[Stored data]
+ + + + + + +

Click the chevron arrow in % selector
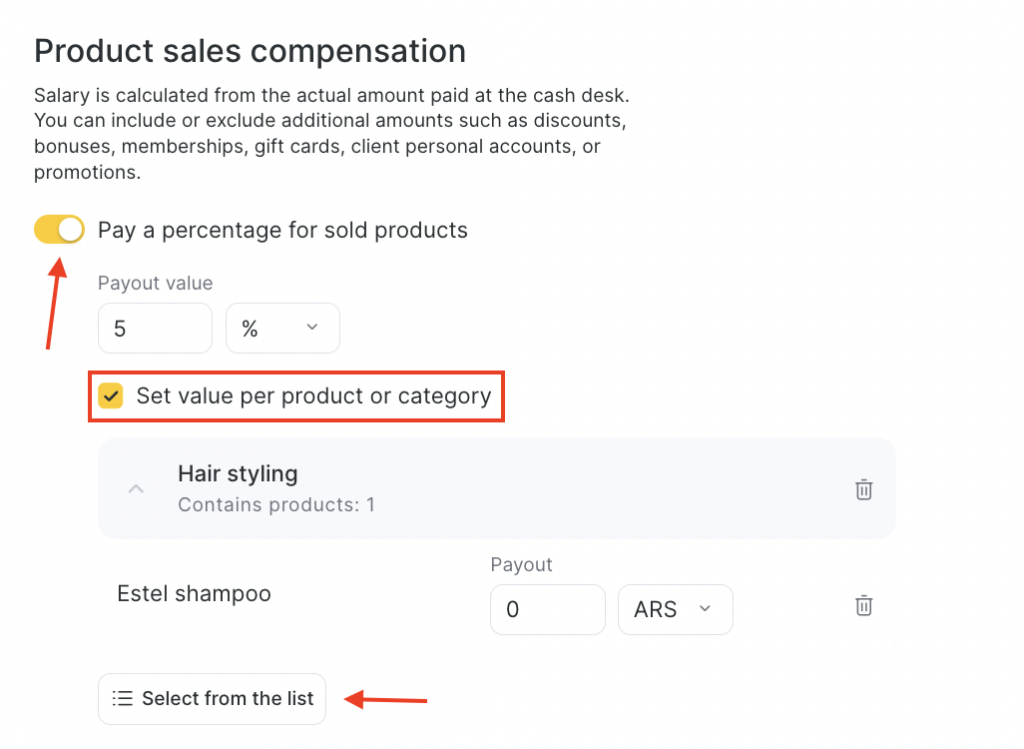The image size is (1024, 749). tap(311, 328)
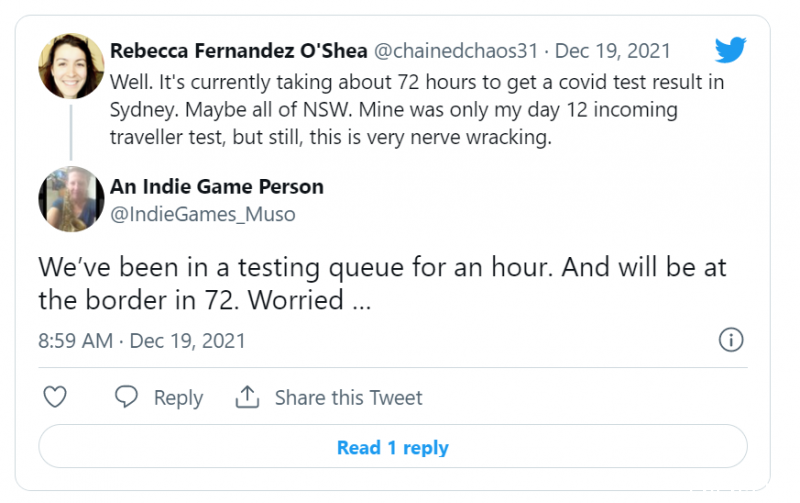
Task: Click the reply speech bubble icon
Action: coord(126,397)
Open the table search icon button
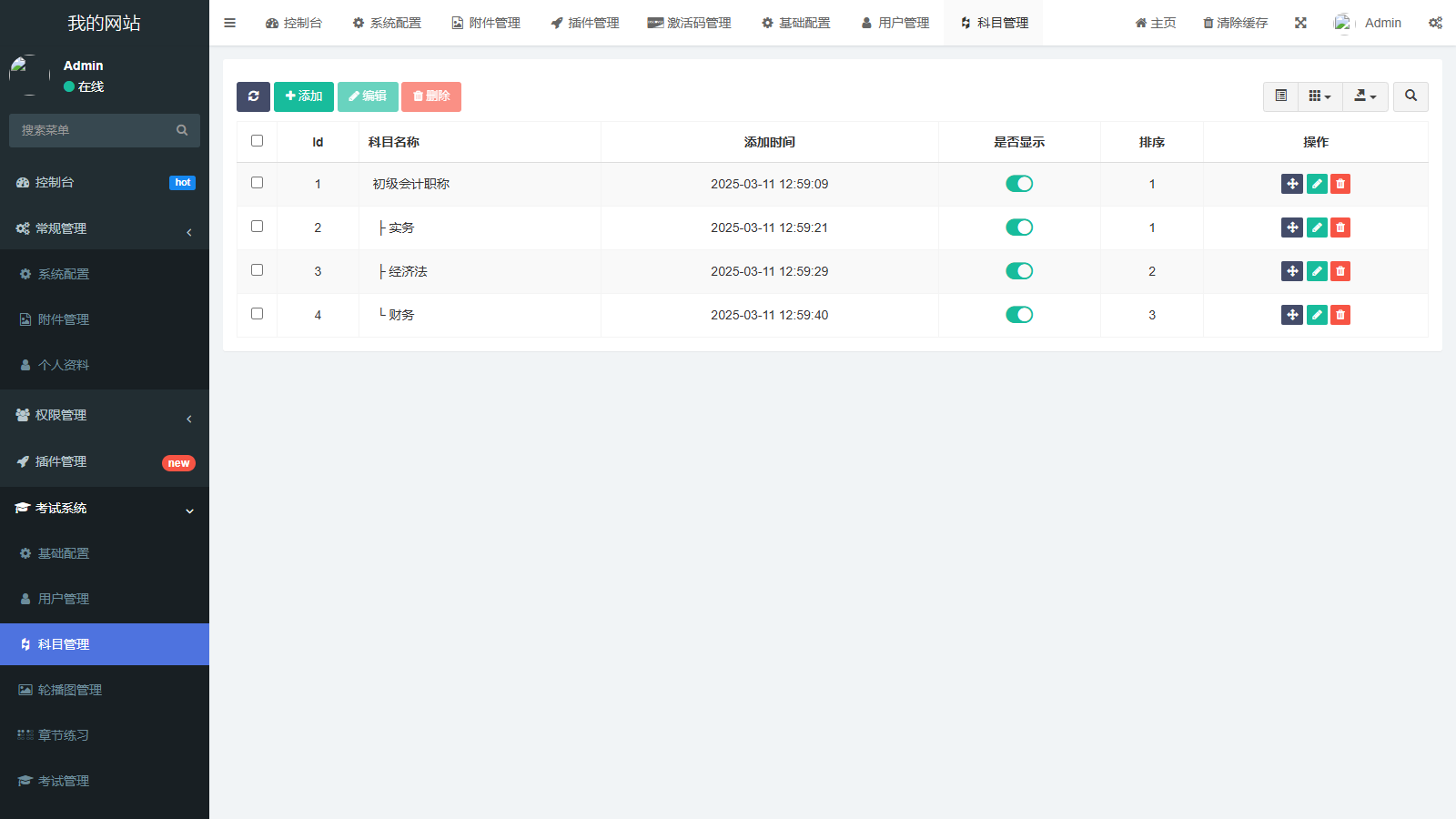Screen dimensions: 1456x819 tap(1410, 96)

+ + + + + + +

Your objective ▸
When copying the entries above, keep each word as it is and exclude any image.

Reply ▸
Click the chevron arrow in % selector
The image size is (1024, 749). tap(311, 328)
Task: Click the reply speech bubble icon
Action: coord(126,397)
Open the table search icon button
Screen dimensions: 1456x819 tap(1410, 96)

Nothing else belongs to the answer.